→ Instructions for the task
Rewrite these entries with each "Where should I click to" swapped for "Where do I click to", changing nothing else.

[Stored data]
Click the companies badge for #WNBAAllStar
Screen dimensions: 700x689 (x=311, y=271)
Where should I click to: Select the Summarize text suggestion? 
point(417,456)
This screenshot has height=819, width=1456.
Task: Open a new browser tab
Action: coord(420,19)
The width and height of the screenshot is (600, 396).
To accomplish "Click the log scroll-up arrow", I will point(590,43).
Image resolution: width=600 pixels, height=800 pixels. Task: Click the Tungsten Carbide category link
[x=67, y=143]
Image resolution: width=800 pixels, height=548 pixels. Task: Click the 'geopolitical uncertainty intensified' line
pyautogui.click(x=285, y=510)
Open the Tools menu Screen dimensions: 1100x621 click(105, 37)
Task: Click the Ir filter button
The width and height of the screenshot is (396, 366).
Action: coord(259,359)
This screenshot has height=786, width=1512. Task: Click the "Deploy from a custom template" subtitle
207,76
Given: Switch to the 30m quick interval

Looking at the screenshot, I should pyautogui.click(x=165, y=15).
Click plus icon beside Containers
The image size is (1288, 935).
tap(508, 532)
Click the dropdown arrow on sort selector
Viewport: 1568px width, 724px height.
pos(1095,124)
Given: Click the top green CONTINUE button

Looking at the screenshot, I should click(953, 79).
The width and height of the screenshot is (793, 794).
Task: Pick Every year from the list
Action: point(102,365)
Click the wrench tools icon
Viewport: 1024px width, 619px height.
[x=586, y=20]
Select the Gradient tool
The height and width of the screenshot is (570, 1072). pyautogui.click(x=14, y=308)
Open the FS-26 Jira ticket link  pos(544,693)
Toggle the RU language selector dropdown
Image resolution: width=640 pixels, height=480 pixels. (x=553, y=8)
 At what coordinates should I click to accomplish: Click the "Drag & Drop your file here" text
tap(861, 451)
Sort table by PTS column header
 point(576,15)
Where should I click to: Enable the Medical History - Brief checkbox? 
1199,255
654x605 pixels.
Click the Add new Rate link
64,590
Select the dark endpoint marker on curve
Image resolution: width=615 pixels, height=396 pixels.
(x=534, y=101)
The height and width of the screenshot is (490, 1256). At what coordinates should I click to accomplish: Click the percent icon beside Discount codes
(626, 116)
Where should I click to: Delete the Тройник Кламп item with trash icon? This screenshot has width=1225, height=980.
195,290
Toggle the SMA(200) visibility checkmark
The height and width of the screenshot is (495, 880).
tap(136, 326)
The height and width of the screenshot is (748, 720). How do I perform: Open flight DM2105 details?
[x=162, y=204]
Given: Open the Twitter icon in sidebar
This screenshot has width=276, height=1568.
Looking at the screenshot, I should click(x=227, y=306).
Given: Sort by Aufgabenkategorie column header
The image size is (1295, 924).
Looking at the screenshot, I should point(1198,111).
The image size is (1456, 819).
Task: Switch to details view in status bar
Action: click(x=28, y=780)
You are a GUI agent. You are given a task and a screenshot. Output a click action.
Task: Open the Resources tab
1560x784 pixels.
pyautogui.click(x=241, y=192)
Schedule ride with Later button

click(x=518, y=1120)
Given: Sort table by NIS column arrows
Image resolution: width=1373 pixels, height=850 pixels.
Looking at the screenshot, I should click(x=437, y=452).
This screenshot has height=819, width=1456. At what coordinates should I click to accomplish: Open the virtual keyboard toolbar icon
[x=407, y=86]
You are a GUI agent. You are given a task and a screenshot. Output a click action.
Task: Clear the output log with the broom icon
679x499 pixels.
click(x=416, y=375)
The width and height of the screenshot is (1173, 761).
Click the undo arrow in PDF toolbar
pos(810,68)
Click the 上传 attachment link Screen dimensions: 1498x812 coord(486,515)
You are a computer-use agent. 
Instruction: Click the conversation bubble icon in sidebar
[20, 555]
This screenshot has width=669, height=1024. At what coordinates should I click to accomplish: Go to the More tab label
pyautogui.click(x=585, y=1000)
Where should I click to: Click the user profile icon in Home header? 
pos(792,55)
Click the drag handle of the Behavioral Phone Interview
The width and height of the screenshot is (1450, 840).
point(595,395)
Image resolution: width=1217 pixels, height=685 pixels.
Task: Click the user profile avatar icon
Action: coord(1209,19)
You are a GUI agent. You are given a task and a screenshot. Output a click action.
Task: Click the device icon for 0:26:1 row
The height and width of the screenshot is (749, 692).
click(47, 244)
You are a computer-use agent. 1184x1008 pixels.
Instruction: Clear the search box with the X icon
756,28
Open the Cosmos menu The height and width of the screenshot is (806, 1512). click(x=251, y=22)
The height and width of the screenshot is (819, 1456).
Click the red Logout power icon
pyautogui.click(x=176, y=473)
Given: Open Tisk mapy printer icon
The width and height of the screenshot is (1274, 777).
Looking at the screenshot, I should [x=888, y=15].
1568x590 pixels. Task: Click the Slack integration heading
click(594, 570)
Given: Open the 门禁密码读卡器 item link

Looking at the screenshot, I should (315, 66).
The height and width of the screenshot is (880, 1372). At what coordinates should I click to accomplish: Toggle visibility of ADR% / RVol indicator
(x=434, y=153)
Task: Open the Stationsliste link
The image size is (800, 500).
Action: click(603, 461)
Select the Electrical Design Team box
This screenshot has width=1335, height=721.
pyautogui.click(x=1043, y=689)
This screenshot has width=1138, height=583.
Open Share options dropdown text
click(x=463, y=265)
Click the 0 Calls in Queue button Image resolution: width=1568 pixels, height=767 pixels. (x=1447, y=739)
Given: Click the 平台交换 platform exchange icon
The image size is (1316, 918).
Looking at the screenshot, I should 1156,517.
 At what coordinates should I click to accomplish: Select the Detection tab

→ Full output
Click the companies badge for #WNBAAllStar
Screen dimensions: 700x689 (x=311, y=271)
Where do I click to: Select the Summarize text suggestion? 
point(417,456)
This screenshot has height=819, width=1456.
Task: Open a new browser tab
Action: coord(420,19)
The width and height of the screenshot is (600, 396).
To accomplish "Click the log scroll-up arrow", I will point(590,43).
Image resolution: width=600 pixels, height=800 pixels. Task: Click the Tungsten Carbide category link
[x=67, y=143]
Image resolution: width=800 pixels, height=548 pixels. Task: Click the 'geopolitical uncertainty intensified' line
pyautogui.click(x=285, y=510)
Open the Tools menu Screen dimensions: 1100x621 click(105, 37)
Task: Click the Ir filter button
The width and height of the screenshot is (396, 366).
Action: coord(259,359)
This screenshot has height=786, width=1512. Task: Click the "Deploy from a custom template" subtitle
207,76
Given: Switch to the 30m quick interval

Looking at the screenshot, I should pyautogui.click(x=165, y=15).
Click plus icon beside Containers
The image size is (1288, 935).
tap(508, 532)
Click the dropdown arrow on sort selector
Viewport: 1568px width, 724px height.
pos(1095,124)
Given: Click the top green CONTINUE button

Looking at the screenshot, I should click(953, 79).
The width and height of the screenshot is (793, 794).
Task: Pick Every year from the list
Action: point(102,365)
Click the wrench tools icon
Viewport: 1024px width, 619px height.
[x=586, y=20]
Select the Gradient tool
The height and width of the screenshot is (570, 1072). pyautogui.click(x=14, y=308)
Open the FS-26 Jira ticket link  pos(544,693)
Toggle the RU language selector dropdown
Image resolution: width=640 pixels, height=480 pixels. (x=553, y=8)
 At what coordinates should I click to accomplish: Click the "Drag & Drop your file here" text
tap(861, 451)
Sort table by PTS column header
 point(576,15)
Where do I click to: Enable the Medical History - Brief checkbox? 
1199,255
654x605 pixels.
Click the Add new Rate link
64,590
Select the dark endpoint marker on curve
Image resolution: width=615 pixels, height=396 pixels.
(x=534, y=101)
The height and width of the screenshot is (490, 1256). At what coordinates should I click to accomplish: Click the percent icon beside Discount codes
(626, 116)
Where do I click to: Delete the Тройник Кламп item with trash icon? This screenshot has width=1225, height=980.
195,290
Toggle the SMA(200) visibility checkmark
The height and width of the screenshot is (495, 880).
tap(136, 326)
The height and width of the screenshot is (748, 720). How do I perform: Open flight DM2105 details?
[x=162, y=204]
Given: Open the Twitter icon in sidebar
This screenshot has width=276, height=1568.
Looking at the screenshot, I should click(x=227, y=306).
Given: Sort by Aufgabenkategorie column header
The image size is (1295, 924).
Looking at the screenshot, I should point(1198,111).
The image size is (1456, 819).
Task: Switch to details view in status bar
Action: click(x=28, y=780)
You are a GUI agent. You are given a task and a screenshot. Output a click action.
Task: Open the Resources tab
1560x784 pixels.
pyautogui.click(x=241, y=192)
Schedule ride with Later button

click(x=518, y=1120)
Given: Sort table by NIS column arrows
Image resolution: width=1373 pixels, height=850 pixels.
Looking at the screenshot, I should click(x=437, y=452).
This screenshot has height=819, width=1456. At what coordinates should I click to accomplish: Open the virtual keyboard toolbar icon
[x=407, y=86]
You are a GUI agent. You are given a task and a screenshot. Output a click action.
Task: Clear the output log with the broom icon
679x499 pixels.
click(x=416, y=375)
The width and height of the screenshot is (1173, 761).
Click the undo arrow in PDF toolbar
pos(810,68)
Click the 上传 attachment link Screen dimensions: 1498x812 coord(486,515)
You are a computer-use agent. 
Instruction: Click the conversation bubble icon in sidebar
[20, 555]
This screenshot has width=669, height=1024. At what coordinates should I click to accomplish: Go to the More tab label
pyautogui.click(x=585, y=1000)
Where do I click to: Click the user profile icon in Home header? 
pos(792,55)
Click the drag handle of the Behavioral Phone Interview
The width and height of the screenshot is (1450, 840).
point(595,395)
Image resolution: width=1217 pixels, height=685 pixels.
Task: Click the user profile avatar icon
Action: coord(1209,19)
You are a GUI agent. You are given a task and a screenshot. Output a click action.
Task: Click the device icon for 0:26:1 row
The height and width of the screenshot is (749, 692).
click(47, 244)
You are a computer-use agent. 1184x1008 pixels.
Instruction: Clear the search box with the X icon
756,28
Open the Cosmos menu The height and width of the screenshot is (806, 1512). click(x=251, y=22)
The height and width of the screenshot is (819, 1456).
Click the red Logout power icon
pyautogui.click(x=176, y=473)
Given: Open Tisk mapy printer icon
The width and height of the screenshot is (1274, 777).
Looking at the screenshot, I should [x=888, y=15].
1568x590 pixels. Task: Click the Slack integration heading
click(594, 570)
Given: Open the 门禁密码读卡器 item link

Looking at the screenshot, I should (315, 66).
The height and width of the screenshot is (880, 1372). At what coordinates should I click to accomplish: Toggle visibility of ADR% / RVol indicator
(x=434, y=153)
Task: Open the Stationsliste link
The image size is (800, 500).
Action: click(603, 461)
Select the Electrical Design Team box
This screenshot has width=1335, height=721.
pyautogui.click(x=1043, y=689)
This screenshot has width=1138, height=583.
Open Share options dropdown text
click(x=463, y=265)
Click the 0 Calls in Queue button Image resolution: width=1568 pixels, height=767 pixels. (x=1447, y=739)
Given: Click the 平台交换 platform exchange icon
The image size is (1316, 918).
Looking at the screenshot, I should 1156,517.
 At what coordinates should I click to accomplish: Select the Detection tab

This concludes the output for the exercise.